**Dataset excerpts**
──────────
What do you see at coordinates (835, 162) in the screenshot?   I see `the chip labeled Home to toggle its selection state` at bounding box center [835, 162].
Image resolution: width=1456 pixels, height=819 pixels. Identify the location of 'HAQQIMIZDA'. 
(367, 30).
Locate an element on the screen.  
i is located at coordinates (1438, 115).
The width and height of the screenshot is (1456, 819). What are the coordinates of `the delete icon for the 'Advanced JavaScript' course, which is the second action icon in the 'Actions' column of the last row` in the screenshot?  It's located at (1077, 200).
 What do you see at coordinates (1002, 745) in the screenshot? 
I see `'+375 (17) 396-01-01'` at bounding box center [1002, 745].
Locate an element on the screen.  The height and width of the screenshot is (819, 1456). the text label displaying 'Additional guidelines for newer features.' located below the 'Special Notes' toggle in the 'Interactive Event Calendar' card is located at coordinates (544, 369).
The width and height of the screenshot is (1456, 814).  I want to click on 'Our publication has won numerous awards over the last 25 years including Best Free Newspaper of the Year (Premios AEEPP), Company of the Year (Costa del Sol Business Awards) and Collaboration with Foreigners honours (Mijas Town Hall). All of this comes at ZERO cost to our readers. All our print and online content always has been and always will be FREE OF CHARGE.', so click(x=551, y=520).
──────────
**What you should do**
Render the data above as a Markdown table with columns named Row and Text. Put a running number in Row and each line in Text, and leave out blank lines.

**Final result**
| Row | Text |
|---|---|
| 1 | What do you see at coordinates (835, 162) in the screenshot?   I see `the chip labeled Home to toggle its selection state` at bounding box center [835, 162]. |
| 2 | Image resolution: width=1456 pixels, height=819 pixels. Identify the location of 'HAQQIMIZDA'.  |
| 3 | (367, 30). |
| 4 | Locate an element on the screen.   |
| 5 | i is located at coordinates (1438, 115). |
| 6 | The width and height of the screenshot is (1456, 819). What are the coordinates of `the delete icon for the 'Advanced JavaScript' course, which is the second action icon in the 'Actions' column of the last row` in the screenshot?  It's located at (1077, 200). |
| 7 |  What do you see at coordinates (1002, 745) in the screenshot?  |
| 8 | I see `'+375 (17) 396-01-01'` at bounding box center [1002, 745]. |
| 9 | Locate an element on the screen.  The height and width of the screenshot is (819, 1456). the text label displaying 'Additional guidelines for newer features.' located below the 'Special Notes' toggle in the 'Interactive Event Calendar' card is located at coordinates (544, 369). |
| 10 | The width and height of the screenshot is (1456, 814).  I want to click on 'Our publication has won numerous awards over the last 25 years including Best Free Newspaper of the Year (Premios AEEPP), Company of the Year (Costa del Sol Business Awards) and Collaboration with Foreigners honours (Mijas Town Hall). All of this comes at ZERO cost to our readers. All our print and online content always has been and always will be FREE OF CHARGE.', so click(x=551, y=520). |